As to the level of substantive protection due to the documents at issue in this case, the Court notes that significant authority indicates that "material filed with discovery motions is not subject to the common-law right of access." Chicago Tribune Co. v. Bridgestone/Firestone, Inc., 263 F.3d 1304, 1312 (11th Cir. 2001). Accord Anderson v. Cryovac, Inc., 805 F.2d 1, 10 (1st Cir. 1986) ("Although we agree that the public has a right of access to some parts of the judicial process, we conclude that this right does not extend to documents submitted to a court in connection with discovery proceedings."). Other courts have gone further and declined to apply common-law right of access and/or First Amendment analysis to discovery material attached to any "nondispositive motion" (and instead required only a showing sufficient to trigger protection under Rule 26(c)).
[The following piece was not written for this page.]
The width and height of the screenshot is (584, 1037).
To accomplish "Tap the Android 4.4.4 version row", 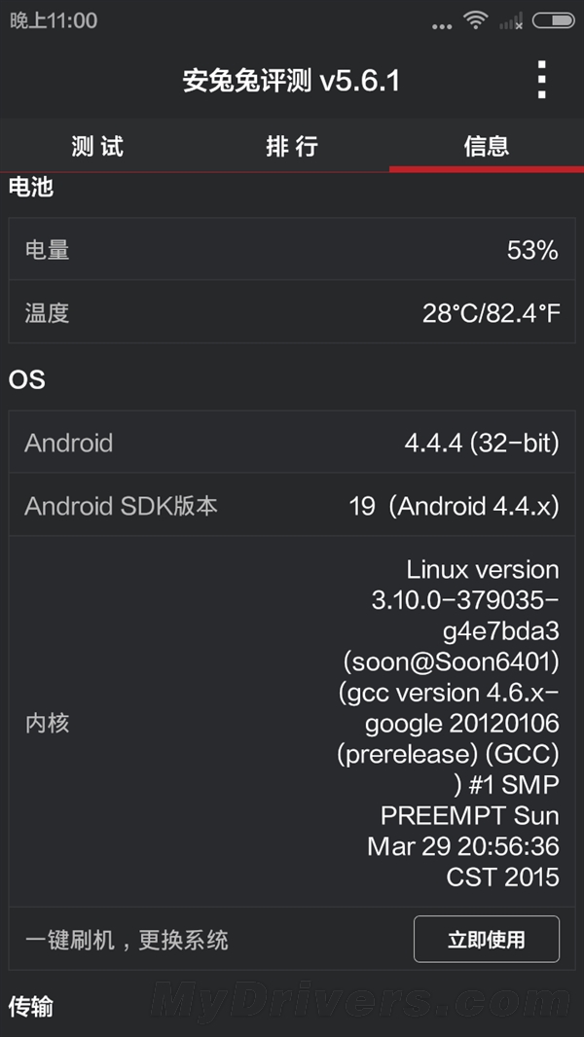I will pyautogui.click(x=292, y=443).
See, e.g., Pintos v. Pacific Creditors Ass'n, 565 F.3d 1106, 1115 (9th Cir. 2009) ("'[G]ood cause' is also the proper standard when a party seeks access to previously sealed discovery attached to a nondispositive motion."). Still other courts have drawn the line of demarcation as to the common law right of access between discovery motions and other nondispositive, pretrial motions. See, e.g., Leucadia, Inc. v. Applied Extrusion Techs., Inc., 998 F.2d 157, 165 (3d Cir. 1993) ("[W]e hold there is a presumptive right to public access to all material filed in connection with nondiscovery pretrial motions . . ., but no such right as to discovery motions and their supporting documents."). It does not appear that the Fourth Circuit has made clear its position on this subject, but it has stated "that a document becomes a judicial document when a court uses it in determining litigants' substantive rights." In re Policy Mgt. Sys. Corp., Nos. 94-2254, 94-2341, 1995 WL 541623, at *4 (4th Cir. Sept. 13, 1995) (unpublished) (emphasis added).
B. Discussion
Salem's brief indicates that it seeks to file three documents under seal: (1) the settlement agreement entered into between Plaintiffs and Salem as a result of the prior lawsuit; (2) a supplemental affidavit identifying the settlement agreement; and (3) a supplemental brief discussing the settlement agreement. (See Docket Entry 12 at 1.) The Court notes initially that it appears that only the brief discussing the settlement agreement has been provided to the Court. (See Docket Entries dated Nov. 3, 2010, to present.) Given the Court's interest in examining each document offered for filing under seal to determine whether a less stringent alternative to sealing a document in its entirety will suffice, the Court is hesitant to seal items which it has not had the opportunity to inspect. Accordingly, to the extent Salem's motion to seal applies to the settlement agreement itself and the affidavit identifying the settlement agreement, the Court will deny Salem's motion.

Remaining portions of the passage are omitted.